Artificial enzymes have attracted tremendous interest in recent years and several approaches to mimic biological catalysts have been proposed. One approach is to create minimalistic catalysts based on peptides and their assemblies. Peptides are increasingly investigated in biomedical applications due to their inherent biocompatibility, biodegradability, low toxicity of metabolites and because they are building blocks of life. Short peptides can self-assemble into nanostructures, which often results in new emerging functions, not observable with their constituting monomers. One such function is catalytic activity. Little is known about the principles that govern the catalytic activity of short peptides at the sequence level. From previous studies it is evident that the residues that make up the sequence and the order in which they appear are important.

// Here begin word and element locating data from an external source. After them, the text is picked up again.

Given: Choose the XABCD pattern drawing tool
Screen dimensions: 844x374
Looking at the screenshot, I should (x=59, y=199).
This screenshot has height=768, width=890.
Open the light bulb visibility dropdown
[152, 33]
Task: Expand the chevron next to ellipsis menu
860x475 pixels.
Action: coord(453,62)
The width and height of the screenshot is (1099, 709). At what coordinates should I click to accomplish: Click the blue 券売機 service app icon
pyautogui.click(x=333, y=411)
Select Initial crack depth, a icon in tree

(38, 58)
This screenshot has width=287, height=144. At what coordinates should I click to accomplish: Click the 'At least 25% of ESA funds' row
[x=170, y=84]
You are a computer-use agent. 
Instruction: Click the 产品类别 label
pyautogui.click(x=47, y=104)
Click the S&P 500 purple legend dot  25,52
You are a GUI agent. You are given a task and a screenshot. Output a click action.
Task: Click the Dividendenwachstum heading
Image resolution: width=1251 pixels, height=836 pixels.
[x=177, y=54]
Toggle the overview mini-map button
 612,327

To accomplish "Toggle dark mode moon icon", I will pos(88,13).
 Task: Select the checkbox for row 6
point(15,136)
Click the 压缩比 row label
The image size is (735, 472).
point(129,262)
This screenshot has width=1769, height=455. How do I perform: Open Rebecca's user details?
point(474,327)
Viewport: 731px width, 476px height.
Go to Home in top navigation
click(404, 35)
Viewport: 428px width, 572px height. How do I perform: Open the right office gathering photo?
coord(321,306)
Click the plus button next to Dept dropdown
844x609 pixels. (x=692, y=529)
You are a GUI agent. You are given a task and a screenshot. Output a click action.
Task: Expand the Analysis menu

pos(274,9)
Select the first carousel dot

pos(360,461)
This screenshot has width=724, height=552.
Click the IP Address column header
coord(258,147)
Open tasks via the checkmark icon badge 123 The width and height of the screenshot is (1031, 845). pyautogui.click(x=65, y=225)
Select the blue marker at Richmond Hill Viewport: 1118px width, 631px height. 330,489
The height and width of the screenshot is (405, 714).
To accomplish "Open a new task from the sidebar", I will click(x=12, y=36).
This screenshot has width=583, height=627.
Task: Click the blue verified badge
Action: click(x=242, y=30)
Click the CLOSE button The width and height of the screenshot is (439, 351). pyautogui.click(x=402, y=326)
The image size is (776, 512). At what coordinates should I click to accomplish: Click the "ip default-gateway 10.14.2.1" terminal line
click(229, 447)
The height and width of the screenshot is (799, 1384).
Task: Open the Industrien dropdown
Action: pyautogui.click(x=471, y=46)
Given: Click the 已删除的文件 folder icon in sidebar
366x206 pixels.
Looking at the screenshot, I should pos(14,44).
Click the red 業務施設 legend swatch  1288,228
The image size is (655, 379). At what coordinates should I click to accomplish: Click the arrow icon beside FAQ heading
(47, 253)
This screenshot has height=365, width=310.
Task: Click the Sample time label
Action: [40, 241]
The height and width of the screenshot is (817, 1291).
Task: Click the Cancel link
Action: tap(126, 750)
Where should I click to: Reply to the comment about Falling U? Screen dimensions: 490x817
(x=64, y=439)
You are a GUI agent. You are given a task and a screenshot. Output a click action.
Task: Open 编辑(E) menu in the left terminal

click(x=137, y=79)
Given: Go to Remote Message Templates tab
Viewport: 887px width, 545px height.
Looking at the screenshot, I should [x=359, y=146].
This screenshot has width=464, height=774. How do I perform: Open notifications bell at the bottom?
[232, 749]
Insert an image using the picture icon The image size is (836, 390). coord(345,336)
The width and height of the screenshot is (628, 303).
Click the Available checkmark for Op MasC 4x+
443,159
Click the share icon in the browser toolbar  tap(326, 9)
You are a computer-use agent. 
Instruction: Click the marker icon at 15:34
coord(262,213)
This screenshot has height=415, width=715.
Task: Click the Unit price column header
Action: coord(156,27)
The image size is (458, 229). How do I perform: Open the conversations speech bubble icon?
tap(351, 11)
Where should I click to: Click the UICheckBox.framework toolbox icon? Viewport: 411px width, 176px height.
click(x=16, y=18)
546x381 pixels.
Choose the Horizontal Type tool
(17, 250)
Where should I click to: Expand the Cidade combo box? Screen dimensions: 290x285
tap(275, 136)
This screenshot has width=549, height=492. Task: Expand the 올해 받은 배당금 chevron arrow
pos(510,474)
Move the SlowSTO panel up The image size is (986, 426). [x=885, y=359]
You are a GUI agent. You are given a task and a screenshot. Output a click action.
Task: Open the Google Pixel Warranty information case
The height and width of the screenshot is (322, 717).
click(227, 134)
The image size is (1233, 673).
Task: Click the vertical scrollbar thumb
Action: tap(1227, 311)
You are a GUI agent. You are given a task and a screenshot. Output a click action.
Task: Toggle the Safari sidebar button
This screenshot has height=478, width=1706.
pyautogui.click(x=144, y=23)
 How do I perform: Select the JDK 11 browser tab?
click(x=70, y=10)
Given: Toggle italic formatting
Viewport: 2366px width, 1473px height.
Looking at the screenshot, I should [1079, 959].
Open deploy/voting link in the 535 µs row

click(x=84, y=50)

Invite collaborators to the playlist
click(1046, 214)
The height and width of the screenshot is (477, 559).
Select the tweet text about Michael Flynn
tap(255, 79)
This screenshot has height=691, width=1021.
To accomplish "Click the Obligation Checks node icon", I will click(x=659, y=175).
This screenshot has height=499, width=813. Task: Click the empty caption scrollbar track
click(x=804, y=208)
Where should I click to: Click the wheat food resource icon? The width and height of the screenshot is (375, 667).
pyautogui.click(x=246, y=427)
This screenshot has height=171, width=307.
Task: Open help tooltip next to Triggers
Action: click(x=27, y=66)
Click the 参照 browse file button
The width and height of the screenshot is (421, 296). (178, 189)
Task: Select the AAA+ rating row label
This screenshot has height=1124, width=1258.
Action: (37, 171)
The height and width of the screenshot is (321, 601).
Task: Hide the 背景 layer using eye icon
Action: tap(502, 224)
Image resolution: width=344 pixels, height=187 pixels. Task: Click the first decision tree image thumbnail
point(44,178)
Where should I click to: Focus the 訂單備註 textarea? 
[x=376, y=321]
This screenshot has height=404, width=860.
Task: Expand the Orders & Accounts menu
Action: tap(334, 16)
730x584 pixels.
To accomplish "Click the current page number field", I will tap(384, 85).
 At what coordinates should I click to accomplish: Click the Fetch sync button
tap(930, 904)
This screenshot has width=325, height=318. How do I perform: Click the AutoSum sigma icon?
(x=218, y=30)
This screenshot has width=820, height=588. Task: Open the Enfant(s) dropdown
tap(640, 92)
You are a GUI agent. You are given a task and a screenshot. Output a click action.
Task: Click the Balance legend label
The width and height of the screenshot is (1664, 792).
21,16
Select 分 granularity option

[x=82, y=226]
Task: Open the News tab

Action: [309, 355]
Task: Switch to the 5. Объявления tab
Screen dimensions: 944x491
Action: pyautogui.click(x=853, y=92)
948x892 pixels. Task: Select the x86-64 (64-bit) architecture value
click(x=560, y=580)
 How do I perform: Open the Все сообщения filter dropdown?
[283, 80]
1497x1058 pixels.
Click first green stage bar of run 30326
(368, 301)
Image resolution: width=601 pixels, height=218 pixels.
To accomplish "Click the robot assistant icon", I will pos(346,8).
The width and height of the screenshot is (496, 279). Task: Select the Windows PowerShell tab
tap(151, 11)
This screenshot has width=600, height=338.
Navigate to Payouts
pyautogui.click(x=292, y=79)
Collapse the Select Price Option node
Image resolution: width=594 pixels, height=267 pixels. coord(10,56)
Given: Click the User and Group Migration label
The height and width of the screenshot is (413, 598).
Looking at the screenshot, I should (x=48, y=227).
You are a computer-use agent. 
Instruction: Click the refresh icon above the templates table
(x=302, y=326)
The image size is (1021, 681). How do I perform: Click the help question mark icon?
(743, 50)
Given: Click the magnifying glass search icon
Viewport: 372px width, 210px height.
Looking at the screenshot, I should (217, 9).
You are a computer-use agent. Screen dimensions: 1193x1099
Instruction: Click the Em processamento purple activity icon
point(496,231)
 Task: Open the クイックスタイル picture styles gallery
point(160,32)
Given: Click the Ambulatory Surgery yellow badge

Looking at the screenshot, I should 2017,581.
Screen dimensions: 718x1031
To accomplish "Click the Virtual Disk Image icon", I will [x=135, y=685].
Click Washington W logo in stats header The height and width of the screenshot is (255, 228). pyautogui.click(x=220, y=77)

In this project, we want to combine machine learning with experimental validation to develop a more efficient and economical approach compared to the unguided experimental evaluation. We aim to discover patterns in existing data and accelerate the discovery of new catalytic peptides within a relatively small number of experiments. The overall objective is to determine whether we could use machine learning to efficiently predict the catalytic activity of short peptides and understand what are the key features that govern this process. We aim to reveal how are peptide sequences responsible for catalysis with the scope of evolving them to more complex systems, through self-assembly or tandem peptide repeats, to reach function.

In our approach we aim to encompass the entire spectrum from fundamental understanding of peptide sequences and their ability to catalyse reactions to eventual societal benefit of discovering minimalistic versions of enzymes able to be used in everyday life. The successful outcome of this project will result in a strategy able to explore broad sequence and structural spaces for future discoveries.